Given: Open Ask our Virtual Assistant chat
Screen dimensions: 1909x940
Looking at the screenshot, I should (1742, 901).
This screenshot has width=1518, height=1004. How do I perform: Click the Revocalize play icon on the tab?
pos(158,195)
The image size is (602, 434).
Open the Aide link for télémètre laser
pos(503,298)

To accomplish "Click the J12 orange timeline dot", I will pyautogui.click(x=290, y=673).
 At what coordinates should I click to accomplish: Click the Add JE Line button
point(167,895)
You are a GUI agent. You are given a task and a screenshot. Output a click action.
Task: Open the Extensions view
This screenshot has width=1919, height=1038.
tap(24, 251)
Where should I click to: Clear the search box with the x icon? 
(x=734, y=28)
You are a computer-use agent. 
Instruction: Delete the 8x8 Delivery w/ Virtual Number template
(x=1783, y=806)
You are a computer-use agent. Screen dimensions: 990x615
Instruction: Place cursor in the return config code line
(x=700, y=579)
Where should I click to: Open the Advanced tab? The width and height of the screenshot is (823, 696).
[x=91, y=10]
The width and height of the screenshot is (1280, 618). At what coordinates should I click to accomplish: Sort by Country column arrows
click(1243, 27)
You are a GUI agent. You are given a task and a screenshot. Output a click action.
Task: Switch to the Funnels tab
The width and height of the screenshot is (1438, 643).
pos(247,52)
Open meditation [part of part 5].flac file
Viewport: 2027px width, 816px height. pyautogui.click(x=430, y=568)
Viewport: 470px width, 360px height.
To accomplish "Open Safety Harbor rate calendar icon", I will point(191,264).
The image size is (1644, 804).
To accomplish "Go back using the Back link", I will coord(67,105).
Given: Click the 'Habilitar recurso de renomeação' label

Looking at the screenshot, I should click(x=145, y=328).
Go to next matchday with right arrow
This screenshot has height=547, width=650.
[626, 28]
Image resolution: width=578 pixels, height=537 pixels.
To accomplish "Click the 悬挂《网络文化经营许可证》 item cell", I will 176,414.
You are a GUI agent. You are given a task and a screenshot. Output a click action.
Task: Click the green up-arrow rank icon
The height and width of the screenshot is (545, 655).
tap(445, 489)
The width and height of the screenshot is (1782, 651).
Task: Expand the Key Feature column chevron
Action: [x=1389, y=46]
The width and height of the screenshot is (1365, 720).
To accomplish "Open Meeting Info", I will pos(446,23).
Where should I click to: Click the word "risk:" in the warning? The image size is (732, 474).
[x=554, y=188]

****

• **Your task**
Retype the whole listing, matching it exactly.

• **Solution to this problem**
Given: Open Ask our Virtual Assistant chat
Screen dimensions: 1909x940
Looking at the screenshot, I should (1742, 901).
This screenshot has width=1518, height=1004. How do I perform: Click the Revocalize play icon on the tab?
pos(158,195)
The image size is (602, 434).
Open the Aide link for télémètre laser
pos(503,298)

To accomplish "Click the J12 orange timeline dot", I will pyautogui.click(x=290, y=673).
 At what coordinates should I click to accomplish: Click the Add JE Line button
point(167,895)
You are a GUI agent. You are given a task and a screenshot. Output a click action.
Task: Open the Extensions view
This screenshot has width=1919, height=1038.
tap(24, 251)
Where should I click to: Clear the search box with the x icon? 
(x=734, y=28)
You are a computer-use agent. 
Instruction: Delete the 8x8 Delivery w/ Virtual Number template
(x=1783, y=806)
You are a computer-use agent. Screen dimensions: 990x615
Instruction: Place cursor in the return config code line
(x=700, y=579)
Where should I click to: Open the Advanced tab? The width and height of the screenshot is (823, 696).
[x=91, y=10]
The width and height of the screenshot is (1280, 618). At what coordinates should I click to accomplish: Sort by Country column arrows
click(1243, 27)
You are a GUI agent. You are given a task and a screenshot. Output a click action.
Task: Switch to the Funnels tab
The width and height of the screenshot is (1438, 643).
pos(247,52)
Open meditation [part of part 5].flac file
Viewport: 2027px width, 816px height. pyautogui.click(x=430, y=568)
Viewport: 470px width, 360px height.
To accomplish "Open Safety Harbor rate calendar icon", I will point(191,264).
The image size is (1644, 804).
To accomplish "Go back using the Back link", I will coord(67,105).
Given: Click the 'Habilitar recurso de renomeação' label

Looking at the screenshot, I should click(x=145, y=328).
Go to next matchday with right arrow
This screenshot has height=547, width=650.
[626, 28]
Image resolution: width=578 pixels, height=537 pixels.
To accomplish "Click the 悬挂《网络文化经营许可证》 item cell", I will 176,414.
You are a GUI agent. You are given a task and a screenshot. Output a click action.
Task: Click the green up-arrow rank icon
The height and width of the screenshot is (545, 655).
tap(445, 489)
The width and height of the screenshot is (1782, 651).
Task: Expand the Key Feature column chevron
Action: [x=1389, y=46]
The width and height of the screenshot is (1365, 720).
To accomplish "Open Meeting Info", I will pos(446,23).
Where should I click to: Click the word "risk:" in the warning? The image size is (732, 474).
[x=554, y=188]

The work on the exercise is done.